◆ EXCERPT TO READ ◆
A Survey of Characteristics and Potential Contribution of Registered Studies for 2019 novel coronavirus disease (COVID-19)

Tags: Oral
Yang M1, Shang Y1, Tian Z2, Xiong M2, Lu C3, Jiang Y1, Zhang Y4, Zhang Y1, Jin X5, Jin Q6, Zhang Y1, Willcox M7, Liu J3
1Centre for Evidence-Based Chinese Medicine, Beijing University of Chinese Medicine, Beijing, 2Centre for Evidence-Based Chinese Medicine, Beijing University of Chinese Medicine, Beijing; Dongzhimen Hospital, Beijing University of Chinese Medicine, Beijing, 3Centre for Evidence-Based Chinese Medicine, Beijing University of Chinese Medicine, Beijing; Institute of Integrated Traditional Chinese Medicine and Western Medicine, Guangzhou Medical University, Guangzhou, 4School of Traditional Chinese Medicine, Beijing University of Chinese Medicine, Beijing, 5Third Affiliated Hospital, Beijing University of Chinese Medicine, Beijing, 6Dongzhimen Hospital, Beijing University of Chinese Medicine, Beijing, 7School of Primary Care, Population Sciences and Medical Education, University of Southampton, Aldermoor Health Centre, Southampton

Background: The World Health Organization characterized the 2019 novel coronavirus disease (COVID-19) as a pandemic on March 11. As of March 31, 803,541 people were confirmed infected with COVID-19 in 201 countries, areas or territories with cases. As a novel coronavirus disease, there is no specific treatment to guide the clinical practice, and majority of care is under the guidance of clinical experience and symptomatic treatment. The great effort has been made for clinical researches and the first clinical trial was registered on China clinical trials registry since Jan 23 2020. Facing the increasing ongoing trials, it would be important to understand the research questions and characteristics of these registered studies. We were also interested in how the emerging evidence can inform clinical practice by providing reliable evidence in the prevention and treatment of COVID-19.

◆ HOW TO COMPLETE THIS TASK ◆
Return everything in the COVID-19 study survey abstract from "Background: The World" down to "treatment of COVID-19.", without changing a word. The records come from a separate, unrelated source.

[Stored records]

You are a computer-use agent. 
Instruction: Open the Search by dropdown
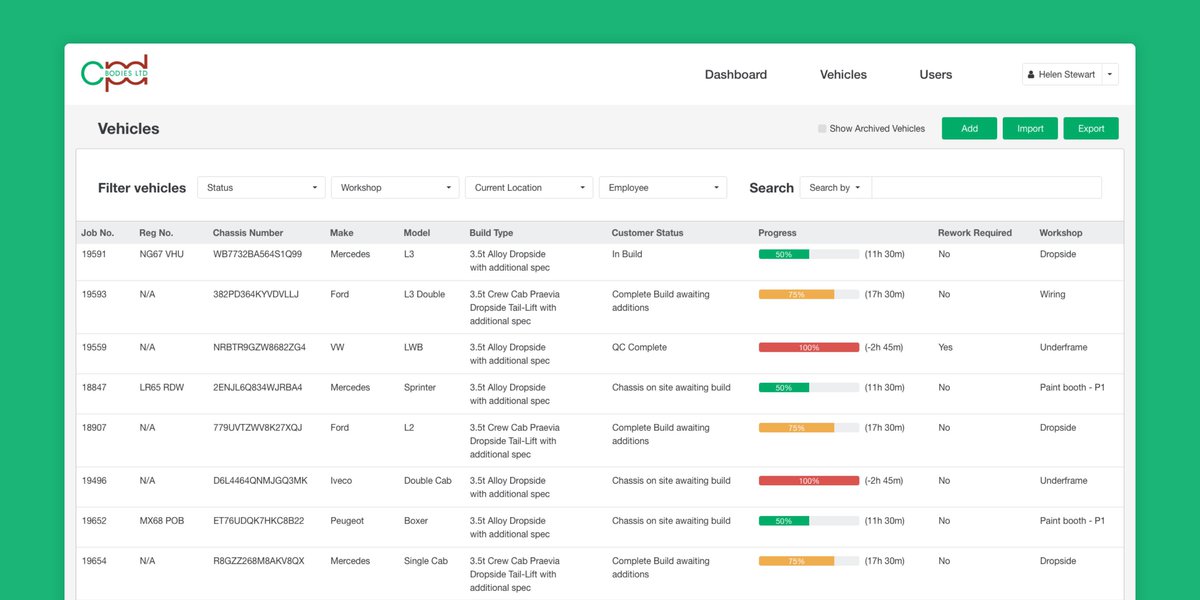tap(835, 187)
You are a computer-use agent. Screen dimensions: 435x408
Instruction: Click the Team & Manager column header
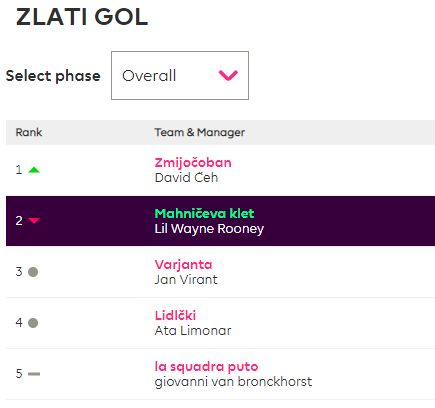tap(200, 132)
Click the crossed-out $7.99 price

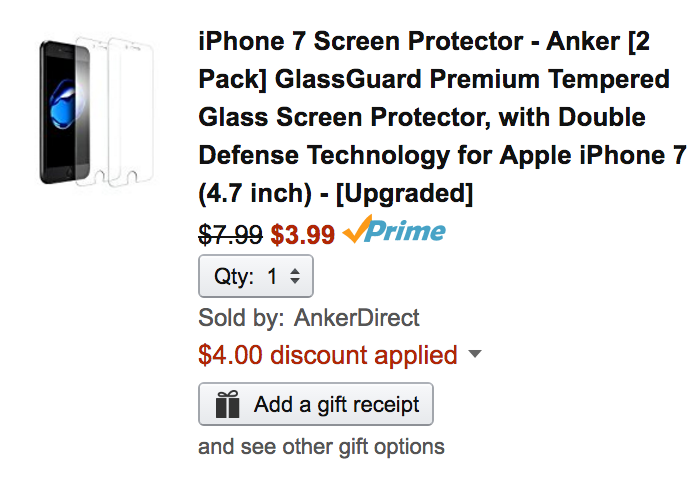tap(230, 234)
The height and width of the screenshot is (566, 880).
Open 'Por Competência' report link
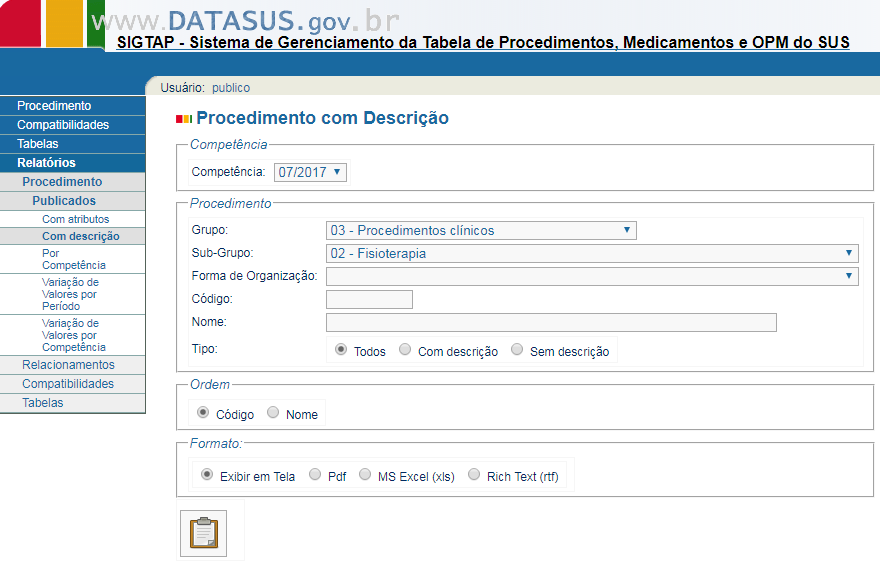coord(74,260)
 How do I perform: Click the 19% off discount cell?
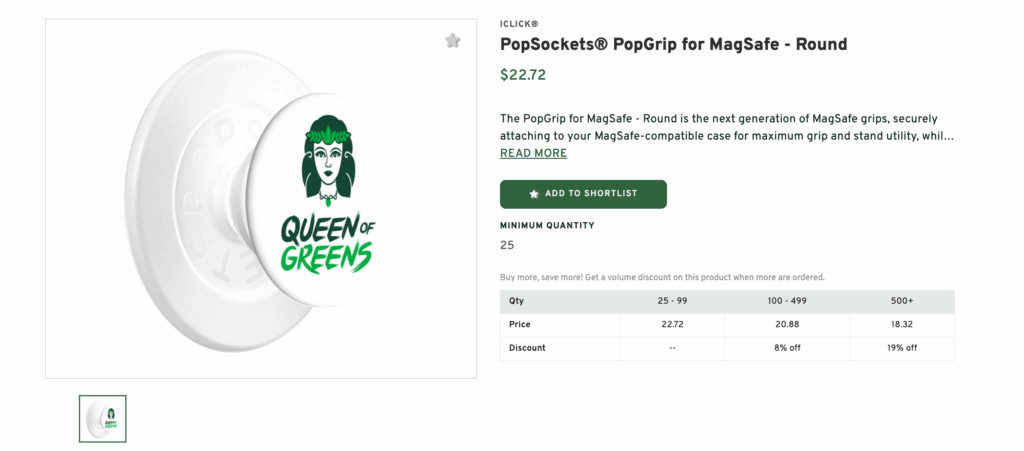click(902, 348)
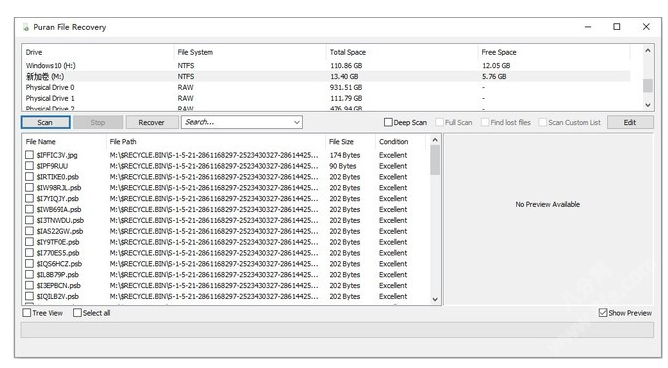Enable the Deep Scan checkbox
This screenshot has width=668, height=368.
pyautogui.click(x=388, y=123)
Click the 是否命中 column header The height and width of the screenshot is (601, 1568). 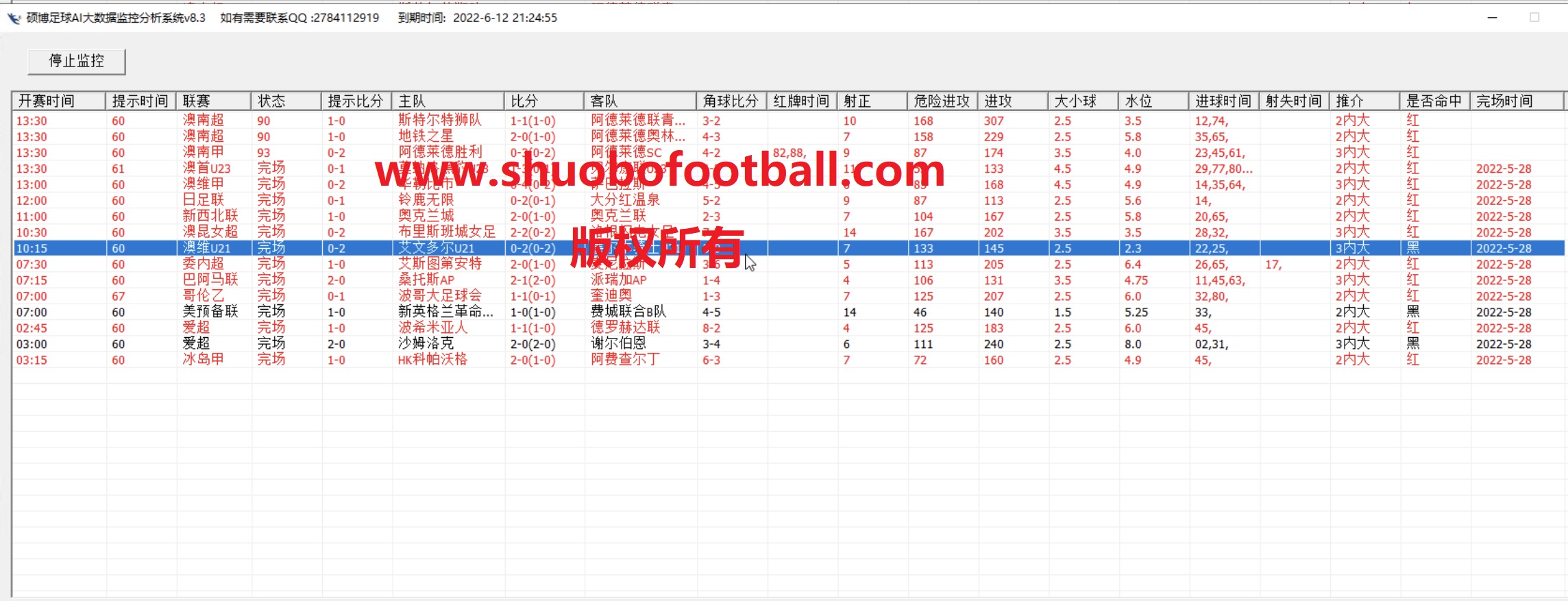click(x=1434, y=101)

◆ TASK RESPONSE ◆
Background: The World Health Organization characterized the 2019 novel coronavirus disease (COVID-19) as a pandemic on March 11. As of March 31, 803,541 people were confirmed infected with COVID-19 in 201 countries, areas or territories with cases. As a novel coronavirus disease, there is no specific treatment to guide the clinical practice, and majority of care is under the guidance of clinical experience and symptomatic treatment. The great effort has been made for clinical researches and the first clinical trial was registered on China clinical trials registry since Jan 23 2020. Facing the increasing ongoing trials, it would be important to understand the research questions and characteristics of these registered studies. We were also interested in how the emerging evidence can inform clinical practice by providing reliable evidence in the prevention and treatment of COVID-19.